The Social Tenant Access to Information Requirements (STAIRs) represent a significant shift in the regulatory landscape for private registered providers (RPs) of social housing. Introduced as part of the government's broader drive to improve transparency and accountability in the sector, STAIRs will give social housing tenants of RPs new rights to access information about how their homes and estates are managed; these rights being broadly comparable to those already available to tenants of local authorities under the Freedom of Information Act 2000 (FOIA).
The requirements will be implemented in two phases. From 1 October 2026, RPs must comply with a new publication scheme requiring them to proactively publish certain categories of information. From 1 April 2027, tenants will gain the right to submit formal information requests, which RPs must respond to within prescribed timeframes.
The operational impact on RPs should not be underestimated. Compliance with STAIRs will require a review of existing policies and procedures, investment in staff training, and the development of new internal processes, including a published policy on how the provider will approach decisions to withhold information. Compliance will be monitored by the Regulator of Social Housing (RSH) as part of its broader standards framework, and individual complaints will be handled by the Housing Ombudsman. While a proportionate approach to enforcement is anticipated, providers who fail to prepare risk both regulatory scrutiny and reputational damage.
The requirements are divided into two key parts: a publication scheme (requiring RPs to proactively publish specified categories of information) and an information request regime (giving tenants, including licensees and shared owners of properties, the right to request information about the management of their housing). This article considers each in turn, before addressing the exemptions framework, the complaints process, and the practical steps providers should be taking now.
Part 1: The Publication Scheme (from 1 October 2026)
From 1 October 2026, RPs must proactively publish information they hold which falls within the following categories set out in the policy statement:
- governance and decision making;
- spending;
- housing stock management;
- performance;
- housing services;
- lists and registers; and
- social housing management.
To meet this obligation, RPs must establish and maintain a publication scheme and ensure tenants are made aware of it. Information should be presented in a way that is easy for tenants to identify and access, and must be reviewed and updated on a regular basis.
Importantly, RPs are not required to create new records to comply with the publication scheme; the obligation extends only to information already held. Where documents fall within scope of the publication scheme but contain sensitive material, RPs may redact those documents where it is appropriate and reasonable to do so, applying the same principles that govern the withholding of information under the Freedom of Information request regime (discussed below). Where a tenant believes that a RP has failed to publish information that falls within scope of the scheme, they may complain via the provider's internal STAIRs review process (see "Complaints and Oversight" below).

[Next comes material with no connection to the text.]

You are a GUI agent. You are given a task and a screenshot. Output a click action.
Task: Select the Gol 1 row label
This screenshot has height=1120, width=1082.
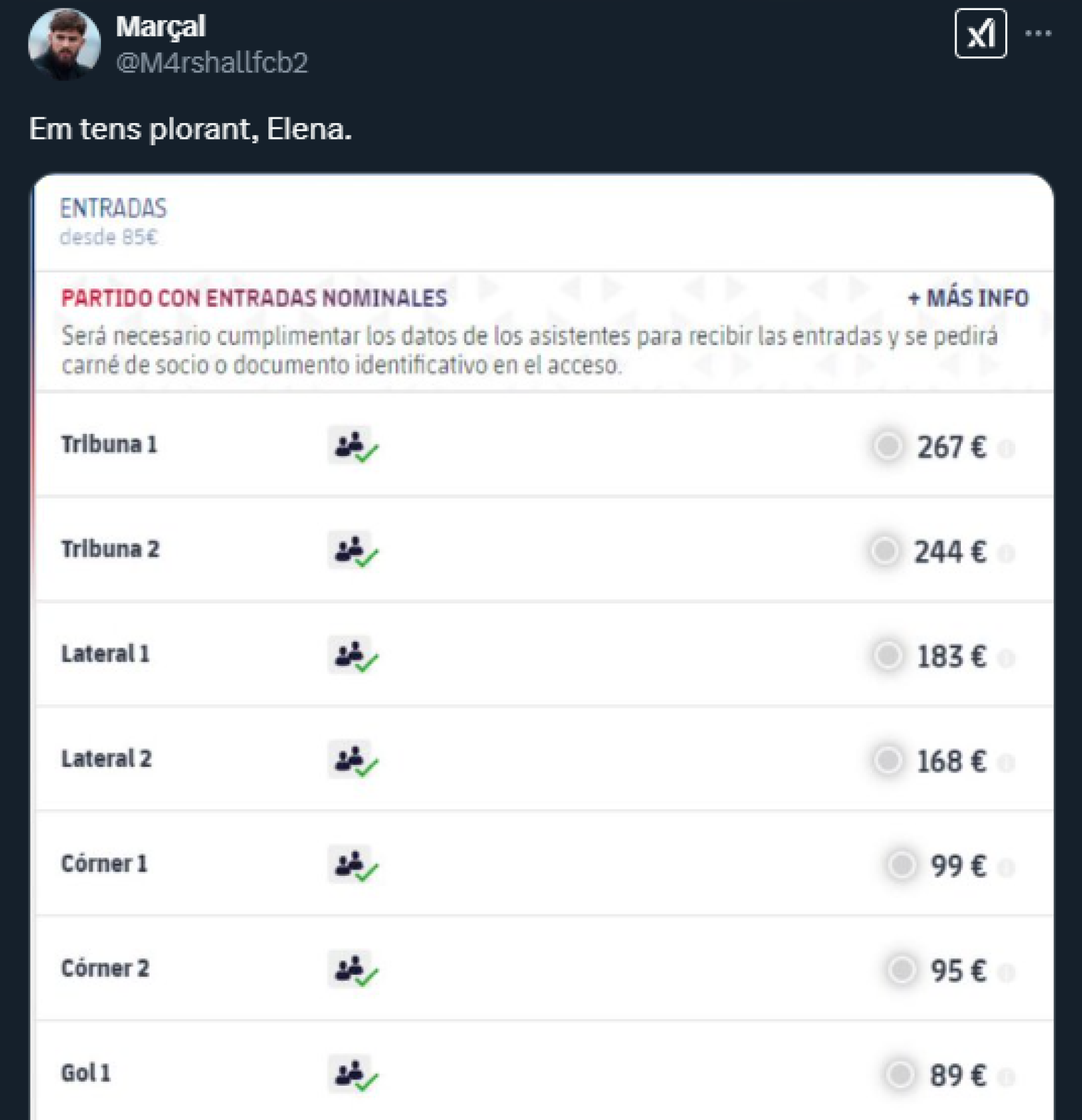tap(86, 1073)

Part 2: Information Requests (from 1 April 2027)
From 1 April 2027, tenants or their designated representatives will be entitled to submit written requests for "relevant information" held by RPs or by any entity or person responsible for managing the provider's social housing on its behalf. Tenants do not need to mention STAIRs for the requirements to apply; any written request for information that falls within scope will require compliance with the regime. RPs are expected to inform tenants of the policy and how to request information, for example through tenant handbooks and their websites.
RPs must acknowledge receipt of information requests promptly and respond substantively within 30 calendar days. Additional time is permitted only in exceptional circumstances; for example, where the RP needs to consider whether it is reasonable to withhold the information, or where the information is held by a third-party managing agent. Even where additional time is taken, the response must be provided within a reasonable timeframe, and the applicant must be notified of the delay and given an expected response date. Information must be disclosed in a format that is accessible to the applicant, and RPs may redact documents where it is appropriate and reasonable to do so, applying the withholding principles discussed below.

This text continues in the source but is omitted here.